INTRODUCTION TO THE END OF AN ARGUMENT, dir. Elia Suleiman & Jayce Salloum. 45’. Video (US, 1990).
Using clips from feature films, cartoons and network TV, this unique video provides a rare critique of the portrayal of Arabs in American and European media. Collaborating images of Valentino, Barbara Eden, Golda Meir, Elvis Presley and Mr. Magoo, lead a barrage of found footage that is juxtaposed with text and location-footage shot on the West Bank. It also points to the negative influence of Arab stereotypes on U.S. views and foreign policy


IN SEARCH OF PALESTINE, dir. Charles Bruce, 52'. Video (UK,1998)
Although made for public television in 1998 and narrated by the internationally-renowned critic and author, Edward Said, this documentary still has not been shown nationally on American television. The film examines the painful history of Palestinians, as well as contemporary realities on the ground at the end of the Oslo process, through Said’s reflections on traveling to Israel and Palestine. The experience leads to his articulation of a prescient view of the limitations and insufficiencies of Oslo, shortly before the re-ignition of the intifada.

PALESTINE, A PEOPLE’S RECORD, dir. Kais al-Zobaidi, Documentary, 110’. Beta SP (Palestine/Syria, 1984).
This extraordinary record of Palestine from 1917 to 1974, with its compelling archival footage, still stands as a major filmic testament to the modern history of Palestine. (U.S. Premiere)

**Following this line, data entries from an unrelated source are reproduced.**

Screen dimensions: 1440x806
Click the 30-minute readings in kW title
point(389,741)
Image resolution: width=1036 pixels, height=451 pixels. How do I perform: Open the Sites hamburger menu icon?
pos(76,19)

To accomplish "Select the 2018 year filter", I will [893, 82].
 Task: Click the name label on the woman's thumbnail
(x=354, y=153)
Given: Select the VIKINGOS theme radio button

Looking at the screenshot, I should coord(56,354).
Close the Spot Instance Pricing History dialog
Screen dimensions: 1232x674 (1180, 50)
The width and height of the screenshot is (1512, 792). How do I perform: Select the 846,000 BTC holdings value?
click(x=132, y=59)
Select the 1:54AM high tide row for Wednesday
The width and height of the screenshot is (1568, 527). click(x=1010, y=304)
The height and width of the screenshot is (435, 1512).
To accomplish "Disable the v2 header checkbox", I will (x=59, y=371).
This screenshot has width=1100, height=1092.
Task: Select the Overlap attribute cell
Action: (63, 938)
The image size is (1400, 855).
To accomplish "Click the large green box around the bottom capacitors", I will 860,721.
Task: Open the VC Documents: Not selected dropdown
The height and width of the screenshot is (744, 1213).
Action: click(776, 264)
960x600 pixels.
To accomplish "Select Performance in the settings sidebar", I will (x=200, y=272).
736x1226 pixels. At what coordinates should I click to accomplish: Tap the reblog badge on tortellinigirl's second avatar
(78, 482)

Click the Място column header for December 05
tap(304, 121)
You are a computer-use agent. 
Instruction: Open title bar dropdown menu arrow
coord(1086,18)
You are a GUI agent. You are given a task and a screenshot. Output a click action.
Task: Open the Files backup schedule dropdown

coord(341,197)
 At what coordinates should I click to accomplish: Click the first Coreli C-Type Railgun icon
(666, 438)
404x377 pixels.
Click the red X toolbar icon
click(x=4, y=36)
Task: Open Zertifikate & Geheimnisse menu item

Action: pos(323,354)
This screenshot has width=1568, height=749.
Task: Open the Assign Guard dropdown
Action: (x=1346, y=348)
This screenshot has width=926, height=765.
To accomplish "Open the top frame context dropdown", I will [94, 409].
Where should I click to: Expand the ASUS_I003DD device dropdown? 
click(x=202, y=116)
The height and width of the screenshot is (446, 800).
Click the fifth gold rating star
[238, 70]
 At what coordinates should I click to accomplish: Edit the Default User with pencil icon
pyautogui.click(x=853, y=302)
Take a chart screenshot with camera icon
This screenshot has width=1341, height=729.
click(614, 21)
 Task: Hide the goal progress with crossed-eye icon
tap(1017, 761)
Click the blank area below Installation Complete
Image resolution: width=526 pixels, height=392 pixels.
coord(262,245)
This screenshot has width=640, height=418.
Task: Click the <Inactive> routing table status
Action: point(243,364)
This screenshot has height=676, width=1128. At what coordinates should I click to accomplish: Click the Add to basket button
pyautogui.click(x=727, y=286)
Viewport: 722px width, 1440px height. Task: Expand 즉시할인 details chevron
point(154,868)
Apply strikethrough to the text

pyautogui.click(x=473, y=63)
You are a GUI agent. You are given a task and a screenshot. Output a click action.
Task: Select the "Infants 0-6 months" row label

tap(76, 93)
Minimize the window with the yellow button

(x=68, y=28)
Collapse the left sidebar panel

GOING HOME (Al-'Aouda), dir. Omar Al-Qattan. Documentary, 50’. Beta SP (Palestine/UK, 1996).
Major Derek Cooper witnessed the final days of the British Mandate as an officer in the British army responsible for the protection of the Arab city of Jaffa. His experiences there in 1948 affected him so deeply that he continued to work on behalf of Palestine's refugees for most of his life. The film tells the story of his return to Palestine/Israel in the summer of 1995.

HANAN ASHRAWI: A WOMAN OF HER TIME, dir. Mai Masri. Documentary, 50’. Beta SP (UK/Lebanon, 1995).
In the stormy aftermath of the Oslo Accords signed between Israel and the PLO in 1993, former Palestinian spokeswoman Hanan Ashrawi emerged as a formidable negotiator and a persuasive voice on the international stage. But - beyond the rhetoric and the polished public appearances - what drives Ashrawi? In a very personal account, Palestinian director Mai Masri profiles Ashrawi, exploring the challenges facing the Palestinians in their struggle to build an independent state. “ A passionate film that unveils a long hidden reality.”– Le Monde.
(Best Documentary Prize, Palermo Film Festival 1997)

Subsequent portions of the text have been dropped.